Export "Data To Similarity" results to a CSV

ClaraCaba
ClaraCaba New Altair Community Member
edited November 2024 in Community Q&A
Hi!

I am working with text mining in Rapidminer and the following problem has arised:

I use the Data to Similarity operator from the Text Extension and the "sim" output port gives a table with three columns: one object, another object, and the similarity between them. However, I can't sort or export that result, which I'd love to do, in order to be able to work with that data as a CSV file.

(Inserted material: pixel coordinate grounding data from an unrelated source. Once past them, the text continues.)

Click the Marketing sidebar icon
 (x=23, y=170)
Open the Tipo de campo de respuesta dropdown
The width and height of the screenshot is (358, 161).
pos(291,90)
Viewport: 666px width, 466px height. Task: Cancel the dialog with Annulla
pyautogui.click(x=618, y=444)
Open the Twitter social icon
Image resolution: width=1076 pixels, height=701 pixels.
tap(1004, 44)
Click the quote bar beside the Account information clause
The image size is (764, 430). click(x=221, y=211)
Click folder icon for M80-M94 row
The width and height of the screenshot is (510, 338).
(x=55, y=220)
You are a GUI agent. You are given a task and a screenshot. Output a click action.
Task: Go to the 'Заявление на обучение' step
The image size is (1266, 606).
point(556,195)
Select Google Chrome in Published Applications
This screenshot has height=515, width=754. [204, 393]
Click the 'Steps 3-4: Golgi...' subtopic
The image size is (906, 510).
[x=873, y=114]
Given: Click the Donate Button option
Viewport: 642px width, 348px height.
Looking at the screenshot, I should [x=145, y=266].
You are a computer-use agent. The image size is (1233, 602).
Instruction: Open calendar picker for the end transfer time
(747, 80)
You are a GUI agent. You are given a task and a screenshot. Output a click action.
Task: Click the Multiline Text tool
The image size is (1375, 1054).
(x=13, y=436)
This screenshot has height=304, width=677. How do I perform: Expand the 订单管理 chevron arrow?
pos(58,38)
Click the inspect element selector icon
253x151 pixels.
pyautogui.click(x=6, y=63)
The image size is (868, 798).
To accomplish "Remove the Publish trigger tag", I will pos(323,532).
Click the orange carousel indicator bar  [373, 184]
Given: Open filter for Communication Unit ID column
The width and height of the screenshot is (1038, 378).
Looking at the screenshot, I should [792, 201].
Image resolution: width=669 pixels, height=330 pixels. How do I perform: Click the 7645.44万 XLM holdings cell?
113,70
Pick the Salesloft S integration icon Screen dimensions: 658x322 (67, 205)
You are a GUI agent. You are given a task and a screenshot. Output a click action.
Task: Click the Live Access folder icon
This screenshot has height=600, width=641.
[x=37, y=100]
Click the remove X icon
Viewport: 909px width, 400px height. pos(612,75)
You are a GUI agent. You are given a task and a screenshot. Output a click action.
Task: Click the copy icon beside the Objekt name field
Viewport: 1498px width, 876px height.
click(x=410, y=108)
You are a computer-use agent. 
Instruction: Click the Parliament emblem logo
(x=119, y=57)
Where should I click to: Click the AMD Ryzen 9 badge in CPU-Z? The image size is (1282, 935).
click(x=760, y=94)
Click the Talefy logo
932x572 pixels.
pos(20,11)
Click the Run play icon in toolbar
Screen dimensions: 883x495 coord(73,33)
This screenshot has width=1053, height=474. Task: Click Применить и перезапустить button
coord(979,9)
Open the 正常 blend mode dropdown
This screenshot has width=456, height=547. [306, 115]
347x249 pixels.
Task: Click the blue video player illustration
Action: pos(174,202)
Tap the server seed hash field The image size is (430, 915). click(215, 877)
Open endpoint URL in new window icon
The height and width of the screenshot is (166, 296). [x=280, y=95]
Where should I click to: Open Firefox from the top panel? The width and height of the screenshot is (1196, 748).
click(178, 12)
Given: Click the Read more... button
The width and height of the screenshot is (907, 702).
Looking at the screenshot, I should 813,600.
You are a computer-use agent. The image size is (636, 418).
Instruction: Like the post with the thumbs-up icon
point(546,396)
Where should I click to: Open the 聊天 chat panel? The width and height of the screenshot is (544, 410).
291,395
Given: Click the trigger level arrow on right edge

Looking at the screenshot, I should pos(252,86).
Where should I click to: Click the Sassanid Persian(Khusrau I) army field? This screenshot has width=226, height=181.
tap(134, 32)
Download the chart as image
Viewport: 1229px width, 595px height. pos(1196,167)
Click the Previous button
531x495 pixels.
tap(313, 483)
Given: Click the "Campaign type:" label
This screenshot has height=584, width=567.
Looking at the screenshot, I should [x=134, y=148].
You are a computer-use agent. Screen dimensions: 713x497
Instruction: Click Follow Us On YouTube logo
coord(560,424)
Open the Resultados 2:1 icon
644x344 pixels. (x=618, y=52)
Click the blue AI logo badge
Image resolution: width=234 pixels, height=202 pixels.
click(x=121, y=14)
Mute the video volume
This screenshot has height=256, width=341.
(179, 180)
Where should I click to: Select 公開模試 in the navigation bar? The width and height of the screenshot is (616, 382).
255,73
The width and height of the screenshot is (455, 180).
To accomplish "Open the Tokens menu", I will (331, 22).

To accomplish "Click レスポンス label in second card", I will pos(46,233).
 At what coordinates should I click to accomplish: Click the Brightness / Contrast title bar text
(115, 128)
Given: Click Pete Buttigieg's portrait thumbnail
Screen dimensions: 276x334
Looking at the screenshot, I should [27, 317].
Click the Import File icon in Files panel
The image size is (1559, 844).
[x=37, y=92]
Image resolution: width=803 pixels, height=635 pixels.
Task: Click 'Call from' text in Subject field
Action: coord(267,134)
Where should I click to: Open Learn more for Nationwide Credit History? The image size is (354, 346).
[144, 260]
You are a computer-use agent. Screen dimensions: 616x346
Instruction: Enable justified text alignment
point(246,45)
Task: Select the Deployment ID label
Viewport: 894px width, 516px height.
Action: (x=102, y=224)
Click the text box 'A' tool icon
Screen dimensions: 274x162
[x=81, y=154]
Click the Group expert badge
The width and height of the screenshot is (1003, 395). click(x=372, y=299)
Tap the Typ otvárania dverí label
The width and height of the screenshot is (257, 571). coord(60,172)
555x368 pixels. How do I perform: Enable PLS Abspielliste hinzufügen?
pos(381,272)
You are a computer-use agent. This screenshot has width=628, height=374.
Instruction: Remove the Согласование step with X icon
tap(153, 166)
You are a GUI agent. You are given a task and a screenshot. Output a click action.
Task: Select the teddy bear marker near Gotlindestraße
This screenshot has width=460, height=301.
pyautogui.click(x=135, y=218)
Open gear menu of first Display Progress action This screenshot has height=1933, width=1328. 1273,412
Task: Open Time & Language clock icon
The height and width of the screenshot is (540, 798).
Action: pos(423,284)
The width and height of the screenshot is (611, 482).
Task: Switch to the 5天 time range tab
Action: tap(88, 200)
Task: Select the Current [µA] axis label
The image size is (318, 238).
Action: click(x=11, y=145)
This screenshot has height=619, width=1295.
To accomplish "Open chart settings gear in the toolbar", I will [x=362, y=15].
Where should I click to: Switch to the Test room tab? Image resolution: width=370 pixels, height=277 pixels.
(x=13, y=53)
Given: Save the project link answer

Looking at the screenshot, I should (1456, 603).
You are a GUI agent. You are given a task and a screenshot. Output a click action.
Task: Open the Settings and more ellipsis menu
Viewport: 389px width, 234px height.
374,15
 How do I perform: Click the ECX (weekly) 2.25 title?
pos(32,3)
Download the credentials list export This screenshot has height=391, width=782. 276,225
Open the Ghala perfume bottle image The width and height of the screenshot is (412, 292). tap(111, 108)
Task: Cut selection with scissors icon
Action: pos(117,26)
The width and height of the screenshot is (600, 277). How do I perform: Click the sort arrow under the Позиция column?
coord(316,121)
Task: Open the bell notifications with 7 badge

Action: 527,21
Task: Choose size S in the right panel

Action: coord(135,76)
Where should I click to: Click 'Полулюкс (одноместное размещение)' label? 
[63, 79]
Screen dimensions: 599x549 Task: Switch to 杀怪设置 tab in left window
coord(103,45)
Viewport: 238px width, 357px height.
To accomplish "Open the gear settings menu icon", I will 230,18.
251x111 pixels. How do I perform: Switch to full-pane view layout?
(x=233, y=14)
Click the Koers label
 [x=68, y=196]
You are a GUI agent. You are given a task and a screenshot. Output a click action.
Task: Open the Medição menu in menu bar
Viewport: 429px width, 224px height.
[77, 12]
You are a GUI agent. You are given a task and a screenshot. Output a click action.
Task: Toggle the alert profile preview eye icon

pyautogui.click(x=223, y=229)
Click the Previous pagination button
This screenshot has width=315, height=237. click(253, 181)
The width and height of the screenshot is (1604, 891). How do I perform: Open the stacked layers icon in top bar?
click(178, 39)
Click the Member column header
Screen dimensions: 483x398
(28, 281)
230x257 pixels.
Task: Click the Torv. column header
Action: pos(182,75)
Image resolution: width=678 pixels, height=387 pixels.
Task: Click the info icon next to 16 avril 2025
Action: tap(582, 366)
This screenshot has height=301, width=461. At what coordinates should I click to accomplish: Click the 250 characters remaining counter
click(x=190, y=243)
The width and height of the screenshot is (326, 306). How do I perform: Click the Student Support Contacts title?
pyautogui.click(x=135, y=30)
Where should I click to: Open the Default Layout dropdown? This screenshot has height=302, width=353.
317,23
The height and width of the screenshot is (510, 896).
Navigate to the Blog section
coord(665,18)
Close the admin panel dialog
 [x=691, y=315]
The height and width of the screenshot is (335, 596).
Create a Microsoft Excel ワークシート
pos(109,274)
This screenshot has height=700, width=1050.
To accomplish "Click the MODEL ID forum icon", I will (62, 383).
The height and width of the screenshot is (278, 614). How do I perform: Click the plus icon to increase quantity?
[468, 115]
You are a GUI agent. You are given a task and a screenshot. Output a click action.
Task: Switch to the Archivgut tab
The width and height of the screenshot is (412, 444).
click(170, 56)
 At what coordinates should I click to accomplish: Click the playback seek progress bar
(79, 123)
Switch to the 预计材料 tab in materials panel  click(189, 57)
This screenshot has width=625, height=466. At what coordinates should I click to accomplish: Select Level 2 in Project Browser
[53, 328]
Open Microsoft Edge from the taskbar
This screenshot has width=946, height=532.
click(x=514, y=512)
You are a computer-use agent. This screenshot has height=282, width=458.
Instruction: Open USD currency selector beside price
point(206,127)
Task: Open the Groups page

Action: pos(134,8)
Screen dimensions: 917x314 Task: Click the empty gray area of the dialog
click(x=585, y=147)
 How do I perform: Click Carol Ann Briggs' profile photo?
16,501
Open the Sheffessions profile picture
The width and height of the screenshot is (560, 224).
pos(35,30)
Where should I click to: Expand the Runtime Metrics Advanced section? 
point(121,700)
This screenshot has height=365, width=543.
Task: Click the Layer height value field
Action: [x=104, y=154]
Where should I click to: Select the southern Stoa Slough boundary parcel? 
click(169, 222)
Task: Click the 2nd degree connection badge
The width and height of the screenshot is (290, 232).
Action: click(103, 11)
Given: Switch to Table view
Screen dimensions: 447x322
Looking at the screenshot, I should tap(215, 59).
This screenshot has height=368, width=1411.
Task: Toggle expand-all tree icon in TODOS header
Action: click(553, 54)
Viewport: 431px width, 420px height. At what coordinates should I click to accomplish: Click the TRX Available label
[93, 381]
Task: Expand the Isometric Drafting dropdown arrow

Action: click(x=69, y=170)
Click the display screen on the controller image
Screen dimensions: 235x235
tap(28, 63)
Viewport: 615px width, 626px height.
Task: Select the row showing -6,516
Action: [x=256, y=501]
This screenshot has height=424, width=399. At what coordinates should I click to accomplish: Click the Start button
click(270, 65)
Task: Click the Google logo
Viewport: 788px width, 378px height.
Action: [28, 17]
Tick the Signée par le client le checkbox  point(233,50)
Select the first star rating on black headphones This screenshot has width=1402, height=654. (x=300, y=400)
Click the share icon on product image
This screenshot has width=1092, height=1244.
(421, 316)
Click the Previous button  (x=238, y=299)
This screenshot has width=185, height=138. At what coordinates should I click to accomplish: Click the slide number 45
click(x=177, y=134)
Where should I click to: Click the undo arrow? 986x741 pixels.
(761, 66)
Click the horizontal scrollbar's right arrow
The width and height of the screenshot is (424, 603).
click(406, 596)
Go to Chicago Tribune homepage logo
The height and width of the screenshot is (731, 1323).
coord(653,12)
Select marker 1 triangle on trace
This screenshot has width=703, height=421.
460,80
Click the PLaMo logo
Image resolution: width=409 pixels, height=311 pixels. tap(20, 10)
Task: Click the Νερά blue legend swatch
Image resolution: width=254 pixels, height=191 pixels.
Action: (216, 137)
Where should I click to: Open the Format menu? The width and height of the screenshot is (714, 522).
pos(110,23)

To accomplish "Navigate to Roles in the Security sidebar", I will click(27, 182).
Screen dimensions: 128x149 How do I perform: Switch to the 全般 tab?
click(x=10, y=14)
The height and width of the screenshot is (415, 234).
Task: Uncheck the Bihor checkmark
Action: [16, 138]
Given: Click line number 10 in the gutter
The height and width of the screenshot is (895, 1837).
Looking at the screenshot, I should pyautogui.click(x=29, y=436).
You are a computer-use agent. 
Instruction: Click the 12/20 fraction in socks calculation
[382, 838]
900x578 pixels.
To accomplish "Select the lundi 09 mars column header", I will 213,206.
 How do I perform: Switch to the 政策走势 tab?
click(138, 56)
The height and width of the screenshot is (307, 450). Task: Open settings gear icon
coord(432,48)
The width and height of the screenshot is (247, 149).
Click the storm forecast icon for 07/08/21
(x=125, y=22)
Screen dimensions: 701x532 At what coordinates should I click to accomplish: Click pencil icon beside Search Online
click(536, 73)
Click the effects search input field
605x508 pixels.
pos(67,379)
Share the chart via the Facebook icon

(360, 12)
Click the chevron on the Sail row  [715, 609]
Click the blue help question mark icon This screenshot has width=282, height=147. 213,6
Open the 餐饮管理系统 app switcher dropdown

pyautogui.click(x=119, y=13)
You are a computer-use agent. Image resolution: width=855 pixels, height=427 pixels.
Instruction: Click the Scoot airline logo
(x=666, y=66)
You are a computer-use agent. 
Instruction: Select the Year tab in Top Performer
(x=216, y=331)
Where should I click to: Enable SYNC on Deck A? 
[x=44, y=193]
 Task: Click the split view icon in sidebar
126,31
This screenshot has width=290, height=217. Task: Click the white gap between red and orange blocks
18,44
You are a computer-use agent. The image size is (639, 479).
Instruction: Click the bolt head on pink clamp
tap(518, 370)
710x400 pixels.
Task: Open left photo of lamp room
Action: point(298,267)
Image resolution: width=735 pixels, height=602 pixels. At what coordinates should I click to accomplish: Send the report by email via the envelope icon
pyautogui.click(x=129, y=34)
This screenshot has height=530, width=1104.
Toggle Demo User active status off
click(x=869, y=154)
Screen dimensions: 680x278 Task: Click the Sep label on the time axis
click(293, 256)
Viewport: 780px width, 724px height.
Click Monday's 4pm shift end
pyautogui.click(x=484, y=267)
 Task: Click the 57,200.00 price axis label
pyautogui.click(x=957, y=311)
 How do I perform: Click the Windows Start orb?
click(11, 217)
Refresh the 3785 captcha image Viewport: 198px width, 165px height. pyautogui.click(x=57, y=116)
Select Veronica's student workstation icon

Is there any way to export that table?

Thank you very much!
Tagged:

Welcome!

It looks like you're new here. Sign in or register to get started.

Answers

  • MartinLiebig
    MartinLiebig
    Altair Employee
    Hi,

    you can take Similarity to Data to get an Example Set out of it. Afterwards you can store it with any Write operator.

    ~Martin
  • ClaraCaba
    ClaraCaba New Altair Community Member
    Thank you very much, that worked perfectly.

    I am facing now another problem, though.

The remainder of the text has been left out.